A reação do senador veio após a repercussão de uma entrevista concedida por Zampolli à emissora italiana Rai 3. Nas declarações, ele fez comentários generalizados e depreciativos, o que provocou forte indignação entre autoridades brasileiras.

Trad classificou o conteúdo como inaceitável e afirmou que o país precisa dar uma resposta firme. Além da proposta de rejeição formal ao assessor, o senador também defende que haja retratação pública com pedido de desculpas.

O episódio ganhou dimensão institucional. Em nota oficial, o Ministério das Mulheres afirmou que as declarações ultrapassam o limite da opinião e configuram discurso de ódio, destacando que ataques desse tipo atingem a dignidade das mulheres e não podem ser relativizados.

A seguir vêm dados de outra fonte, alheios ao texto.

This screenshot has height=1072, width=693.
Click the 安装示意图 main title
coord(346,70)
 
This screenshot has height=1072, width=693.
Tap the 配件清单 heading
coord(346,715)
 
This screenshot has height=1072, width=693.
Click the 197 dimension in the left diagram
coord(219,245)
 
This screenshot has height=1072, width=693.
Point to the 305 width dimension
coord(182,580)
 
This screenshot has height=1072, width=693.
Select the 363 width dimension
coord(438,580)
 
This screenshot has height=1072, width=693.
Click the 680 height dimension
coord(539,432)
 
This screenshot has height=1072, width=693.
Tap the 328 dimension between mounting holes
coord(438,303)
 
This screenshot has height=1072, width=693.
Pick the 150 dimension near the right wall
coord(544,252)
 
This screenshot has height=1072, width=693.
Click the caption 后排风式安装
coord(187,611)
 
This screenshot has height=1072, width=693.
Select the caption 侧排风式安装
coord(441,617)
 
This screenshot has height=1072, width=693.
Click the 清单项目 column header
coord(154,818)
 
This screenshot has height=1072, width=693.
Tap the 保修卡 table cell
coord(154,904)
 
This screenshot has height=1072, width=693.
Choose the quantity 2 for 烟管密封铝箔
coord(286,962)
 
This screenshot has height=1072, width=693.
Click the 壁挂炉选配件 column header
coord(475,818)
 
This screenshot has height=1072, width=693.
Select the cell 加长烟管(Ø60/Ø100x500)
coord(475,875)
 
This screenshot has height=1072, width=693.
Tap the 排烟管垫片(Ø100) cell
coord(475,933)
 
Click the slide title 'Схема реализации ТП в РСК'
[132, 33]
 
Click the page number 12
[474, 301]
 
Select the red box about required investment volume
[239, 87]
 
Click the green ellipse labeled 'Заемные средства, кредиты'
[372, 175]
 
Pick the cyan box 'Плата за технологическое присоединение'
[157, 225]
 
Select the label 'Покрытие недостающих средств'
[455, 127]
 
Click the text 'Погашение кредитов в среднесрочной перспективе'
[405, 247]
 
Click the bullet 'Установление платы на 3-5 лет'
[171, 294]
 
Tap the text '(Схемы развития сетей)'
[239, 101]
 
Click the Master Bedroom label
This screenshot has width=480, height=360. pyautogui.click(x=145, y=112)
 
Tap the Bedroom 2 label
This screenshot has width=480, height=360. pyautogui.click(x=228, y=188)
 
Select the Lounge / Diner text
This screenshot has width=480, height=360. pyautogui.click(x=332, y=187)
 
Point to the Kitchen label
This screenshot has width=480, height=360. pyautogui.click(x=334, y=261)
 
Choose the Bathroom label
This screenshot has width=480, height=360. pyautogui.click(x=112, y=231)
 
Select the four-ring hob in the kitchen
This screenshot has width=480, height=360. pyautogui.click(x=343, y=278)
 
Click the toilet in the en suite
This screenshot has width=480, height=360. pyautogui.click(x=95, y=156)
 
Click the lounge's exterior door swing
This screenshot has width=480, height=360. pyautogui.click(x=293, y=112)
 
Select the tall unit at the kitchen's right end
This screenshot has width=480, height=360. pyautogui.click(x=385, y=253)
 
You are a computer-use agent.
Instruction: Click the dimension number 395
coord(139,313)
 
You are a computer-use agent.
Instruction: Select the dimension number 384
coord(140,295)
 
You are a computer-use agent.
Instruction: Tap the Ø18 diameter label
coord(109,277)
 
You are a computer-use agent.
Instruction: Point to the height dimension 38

A crítica também partiu da primeira-dama Janja Lula da Silva, que repudiou as falas e reforçou que mulheres brasileiras não devem ser reduzidas a estereótipos. Segundo ela, a realidade é marcada por luta, autonomia e busca por respeito.

Durante a entrevista, Zampolli também mencionou sua ex-companheira, a modelo brasileira Amanda Ungaro, em declarações que ampliaram a controvérsia. O caso segue repercutindo tanto no meio político quanto em diferentes setores da sociedade.

A proposta do Senado ainda deverá ser analisada pela comissão, mas já sinaliza um possível desgaste diplomático diante da gravidade das declarações.